© JUNGE FREIHEIT Verlag GmbH & Co.  www.jungefreiheit.de    12/02 15. März 2002

 
Neue Technologien: Studienfach Biochemie
Ethik nicht prüfungsrelevant
Angelika Willig

Biochemie studieren ist heute „angesagt“. Es könnte ein Modefach sein, wie einst die Soziologie, wenn nur die physikalischen Grundlagen nicht wären oder die unheimliche Wiederbegegnung mit einer verstaubten Schulmathematik. Bei dem Formelkram verliert das „Berufsziel Gentechniker“ schnell jeden Sex-Appeal. Die Biochemie muß man um ihrer selbst willen lieben - ohne Spekulation auf schnelle Erfolge. Wer wirklich verstehen will, wie die genetische Information in den einzelnen Körperzellen umgesetzt und realisiert wird, bringt die nötige Motivation mit. Besonders weibliche Studenten zieht das Fach an. Sie schätzen die ruhige, reinliche Atmosphäre im Labor und gehen gern mit natürlichen Stoffen um. Doch tief in der Frau steckt auch eine Hexe, und die blickt in jeden dampfenden Kessel mit der Hoffnung auf ein Monster. Darum sind Praktika so wichtig. Dort lernt der künftige Wissenschaftler Bescheidenheit. Schon eine Bakterienkultur kann viel Arbeit, aber auch viel Freude machen. So einfach, wie es sich der Laie vorstellt, ist das Hantieren mit Zellkernen, VirenTaxis und DNA-Abschnitten nicht. Doch allzu schwierig kann es auch nicht sein, wenn schon nach neun Semestern die kleinen Zaubermäuse auf die Menschheit, respektive die Wirtschaft losgelassen werden. Bereits nach dem Vordiplom besteht oftmals die Möglichkeit, Praktika und Übungen außerhalb der Universität abzuleisten und dabei beste Verbindungen für die Karriere zu knüpfen.

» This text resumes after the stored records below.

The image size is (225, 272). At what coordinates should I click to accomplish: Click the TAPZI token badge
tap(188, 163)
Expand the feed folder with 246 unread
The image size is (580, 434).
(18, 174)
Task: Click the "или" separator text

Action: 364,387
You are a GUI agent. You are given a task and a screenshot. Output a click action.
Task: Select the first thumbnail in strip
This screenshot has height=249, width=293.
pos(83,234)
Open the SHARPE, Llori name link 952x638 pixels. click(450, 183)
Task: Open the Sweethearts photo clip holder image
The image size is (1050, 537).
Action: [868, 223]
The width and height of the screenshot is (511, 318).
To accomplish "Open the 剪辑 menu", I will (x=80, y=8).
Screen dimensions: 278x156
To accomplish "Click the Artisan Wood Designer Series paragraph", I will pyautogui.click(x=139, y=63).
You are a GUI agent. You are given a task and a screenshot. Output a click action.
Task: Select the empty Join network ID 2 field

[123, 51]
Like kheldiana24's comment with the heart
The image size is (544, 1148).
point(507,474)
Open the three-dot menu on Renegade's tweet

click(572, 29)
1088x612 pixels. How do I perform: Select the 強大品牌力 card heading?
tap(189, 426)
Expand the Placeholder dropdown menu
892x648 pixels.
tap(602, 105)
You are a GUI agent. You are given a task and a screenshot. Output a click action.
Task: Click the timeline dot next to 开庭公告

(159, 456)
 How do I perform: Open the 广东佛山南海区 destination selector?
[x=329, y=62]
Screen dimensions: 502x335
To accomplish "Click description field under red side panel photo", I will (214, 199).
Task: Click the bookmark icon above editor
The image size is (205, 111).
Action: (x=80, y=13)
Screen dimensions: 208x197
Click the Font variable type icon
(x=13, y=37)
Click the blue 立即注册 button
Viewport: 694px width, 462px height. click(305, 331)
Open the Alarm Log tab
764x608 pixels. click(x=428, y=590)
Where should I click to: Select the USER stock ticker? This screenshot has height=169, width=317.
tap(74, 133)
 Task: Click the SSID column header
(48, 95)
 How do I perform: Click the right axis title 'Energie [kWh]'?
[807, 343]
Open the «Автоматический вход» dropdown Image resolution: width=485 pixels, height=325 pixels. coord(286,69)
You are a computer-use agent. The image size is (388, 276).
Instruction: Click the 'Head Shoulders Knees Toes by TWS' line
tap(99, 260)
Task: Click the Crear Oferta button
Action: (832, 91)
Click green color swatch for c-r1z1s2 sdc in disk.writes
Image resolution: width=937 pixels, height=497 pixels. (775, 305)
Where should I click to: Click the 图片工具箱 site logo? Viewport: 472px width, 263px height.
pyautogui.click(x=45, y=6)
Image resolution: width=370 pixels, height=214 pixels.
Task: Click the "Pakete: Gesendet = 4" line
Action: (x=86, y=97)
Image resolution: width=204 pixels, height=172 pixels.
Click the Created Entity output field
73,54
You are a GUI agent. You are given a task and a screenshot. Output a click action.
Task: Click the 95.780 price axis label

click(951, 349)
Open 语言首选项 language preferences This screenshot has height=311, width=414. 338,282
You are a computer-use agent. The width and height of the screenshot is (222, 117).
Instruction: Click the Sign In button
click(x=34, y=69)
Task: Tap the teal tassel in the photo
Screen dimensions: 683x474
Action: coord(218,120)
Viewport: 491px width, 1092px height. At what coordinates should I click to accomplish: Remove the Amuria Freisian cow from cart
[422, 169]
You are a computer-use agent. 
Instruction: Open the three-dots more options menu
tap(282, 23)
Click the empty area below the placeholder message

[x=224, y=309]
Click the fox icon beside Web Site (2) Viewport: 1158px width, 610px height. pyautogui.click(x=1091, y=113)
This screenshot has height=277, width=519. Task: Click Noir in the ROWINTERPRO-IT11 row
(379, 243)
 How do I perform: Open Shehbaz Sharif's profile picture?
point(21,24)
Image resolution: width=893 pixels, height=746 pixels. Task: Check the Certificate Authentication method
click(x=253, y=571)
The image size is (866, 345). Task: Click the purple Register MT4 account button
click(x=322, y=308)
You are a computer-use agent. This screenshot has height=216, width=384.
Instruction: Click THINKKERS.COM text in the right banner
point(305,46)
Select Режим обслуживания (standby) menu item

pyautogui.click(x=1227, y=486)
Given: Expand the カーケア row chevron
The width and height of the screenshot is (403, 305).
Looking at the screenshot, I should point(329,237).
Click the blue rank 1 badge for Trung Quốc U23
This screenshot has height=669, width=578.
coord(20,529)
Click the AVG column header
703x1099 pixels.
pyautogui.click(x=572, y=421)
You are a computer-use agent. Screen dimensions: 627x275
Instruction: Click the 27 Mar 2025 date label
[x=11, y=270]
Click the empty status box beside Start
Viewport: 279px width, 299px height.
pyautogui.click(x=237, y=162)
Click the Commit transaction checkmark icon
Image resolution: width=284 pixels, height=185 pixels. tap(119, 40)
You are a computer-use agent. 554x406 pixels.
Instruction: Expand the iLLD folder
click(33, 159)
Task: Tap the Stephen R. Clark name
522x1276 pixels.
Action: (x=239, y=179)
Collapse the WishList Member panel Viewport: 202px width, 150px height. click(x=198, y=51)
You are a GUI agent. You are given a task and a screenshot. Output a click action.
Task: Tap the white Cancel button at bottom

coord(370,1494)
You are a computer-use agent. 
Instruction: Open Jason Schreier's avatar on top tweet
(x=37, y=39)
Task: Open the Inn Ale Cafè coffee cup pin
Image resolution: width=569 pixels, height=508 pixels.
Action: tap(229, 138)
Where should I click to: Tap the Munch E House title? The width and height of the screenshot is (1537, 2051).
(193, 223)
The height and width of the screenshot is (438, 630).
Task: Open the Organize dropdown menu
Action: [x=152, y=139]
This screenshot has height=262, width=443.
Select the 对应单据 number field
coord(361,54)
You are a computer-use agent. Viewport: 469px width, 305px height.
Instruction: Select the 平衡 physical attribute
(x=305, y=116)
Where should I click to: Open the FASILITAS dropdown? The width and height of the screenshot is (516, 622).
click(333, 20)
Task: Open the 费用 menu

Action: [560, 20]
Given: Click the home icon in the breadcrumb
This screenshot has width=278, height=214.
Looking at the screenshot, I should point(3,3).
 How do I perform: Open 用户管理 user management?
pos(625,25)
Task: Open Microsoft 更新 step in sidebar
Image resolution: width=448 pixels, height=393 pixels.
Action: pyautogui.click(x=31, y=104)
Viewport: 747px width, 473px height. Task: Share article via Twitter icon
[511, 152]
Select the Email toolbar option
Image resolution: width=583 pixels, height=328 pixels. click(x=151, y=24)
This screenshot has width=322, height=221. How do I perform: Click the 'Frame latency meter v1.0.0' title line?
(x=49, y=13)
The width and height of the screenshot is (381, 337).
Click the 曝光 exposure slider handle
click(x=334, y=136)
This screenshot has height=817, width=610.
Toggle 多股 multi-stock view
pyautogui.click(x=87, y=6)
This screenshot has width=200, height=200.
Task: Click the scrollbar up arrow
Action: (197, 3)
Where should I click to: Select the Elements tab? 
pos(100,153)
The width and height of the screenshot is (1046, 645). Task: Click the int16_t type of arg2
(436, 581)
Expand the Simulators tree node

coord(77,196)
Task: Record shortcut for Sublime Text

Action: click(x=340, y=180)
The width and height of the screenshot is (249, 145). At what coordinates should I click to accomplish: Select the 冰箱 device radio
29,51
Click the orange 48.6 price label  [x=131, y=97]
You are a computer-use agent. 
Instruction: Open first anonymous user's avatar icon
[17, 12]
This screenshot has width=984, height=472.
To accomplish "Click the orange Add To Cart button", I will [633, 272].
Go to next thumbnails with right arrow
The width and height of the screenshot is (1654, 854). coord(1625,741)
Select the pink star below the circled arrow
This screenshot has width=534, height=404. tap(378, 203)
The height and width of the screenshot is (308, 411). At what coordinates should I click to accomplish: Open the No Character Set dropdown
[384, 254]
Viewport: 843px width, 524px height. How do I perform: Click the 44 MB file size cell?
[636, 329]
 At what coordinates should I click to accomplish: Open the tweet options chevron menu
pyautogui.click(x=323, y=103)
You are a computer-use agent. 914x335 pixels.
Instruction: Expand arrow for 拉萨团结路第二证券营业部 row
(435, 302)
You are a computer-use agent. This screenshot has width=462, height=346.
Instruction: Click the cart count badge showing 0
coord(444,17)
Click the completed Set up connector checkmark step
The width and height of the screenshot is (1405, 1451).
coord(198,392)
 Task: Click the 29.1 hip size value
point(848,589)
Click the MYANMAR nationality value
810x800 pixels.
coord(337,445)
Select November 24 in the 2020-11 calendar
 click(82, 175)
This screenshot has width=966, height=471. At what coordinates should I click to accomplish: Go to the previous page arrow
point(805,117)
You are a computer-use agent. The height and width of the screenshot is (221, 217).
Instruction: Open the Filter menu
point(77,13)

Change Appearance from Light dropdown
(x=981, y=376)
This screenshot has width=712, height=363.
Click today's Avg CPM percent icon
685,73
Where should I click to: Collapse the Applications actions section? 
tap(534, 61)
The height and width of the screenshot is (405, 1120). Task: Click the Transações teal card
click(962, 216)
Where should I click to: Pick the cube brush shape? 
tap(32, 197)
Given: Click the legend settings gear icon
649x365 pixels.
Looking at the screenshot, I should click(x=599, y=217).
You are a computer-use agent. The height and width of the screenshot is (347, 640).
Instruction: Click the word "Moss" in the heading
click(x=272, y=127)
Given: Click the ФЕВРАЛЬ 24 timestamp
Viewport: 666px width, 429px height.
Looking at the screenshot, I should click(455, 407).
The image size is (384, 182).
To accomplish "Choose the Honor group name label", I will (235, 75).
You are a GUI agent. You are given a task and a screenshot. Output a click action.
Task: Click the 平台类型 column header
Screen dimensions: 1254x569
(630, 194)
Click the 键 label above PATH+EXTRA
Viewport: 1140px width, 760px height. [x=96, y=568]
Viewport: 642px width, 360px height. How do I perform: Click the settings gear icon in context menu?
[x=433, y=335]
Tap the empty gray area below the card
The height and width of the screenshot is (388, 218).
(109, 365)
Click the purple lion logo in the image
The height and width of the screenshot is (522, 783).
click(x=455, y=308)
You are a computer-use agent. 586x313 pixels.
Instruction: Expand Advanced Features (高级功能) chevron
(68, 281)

In das traute Verhältnis von Wissenschaft und Wirtschaft möchte sich nun auch die Politik einklinken. Der CDU-Bundesfachausschuß Forschung und Innovation hat gerade ein „Gesamtkonzept in der Bio- und Gentechnik“ vorgestellt. Hier wird die Biotechnologie als „Leittechnologie der nächsten Jahrzehnte“ bezeichnet und eine „verantwortbare“ Entwicklung versprochen. Kern der Entwicklungshilfe soll die Nachwuchsförderung sein, denn: „Achillessehne des Bio- und Gentechniksektors in Deutschland ist der Fachkräftemangel.“ Es stimmt: 28 Studenten pro Semester beispielsweise an der FU Berlin sind erschreckend wenig. Durch einen Spitzen-NC hält man das Institut klein. Von den 28 springt die Hälfte noch im ersten Jahr wieder ab. Wenn mehr zugelassen würden, gäbe es dann noch mehr Abbrecher? Offensichtlich handelt es sich nicht um ein Massenfach. Und eine Senkung der Anforderungen würde hier, anders als bei der Soziologie, sehr schnell offenkundig werden. Die angehenden Biochemiker und Biochemikerinnen sind also ganz offiziell unsere Hätschelkinder. Wir müssen beten, daß sie durchhalten und nicht zur Medizin überlaufen. Wobei das Fach Biochemie von den Medizinern gefürchtet wird. Und wir müssen beten, daß sie beim richtigen Arbeitgeber landen, denn für eine ethische Schulung bleibt zwischen Zellbiologie, Radiochemie und Protein Engineering verständlicherweise keine Zeit.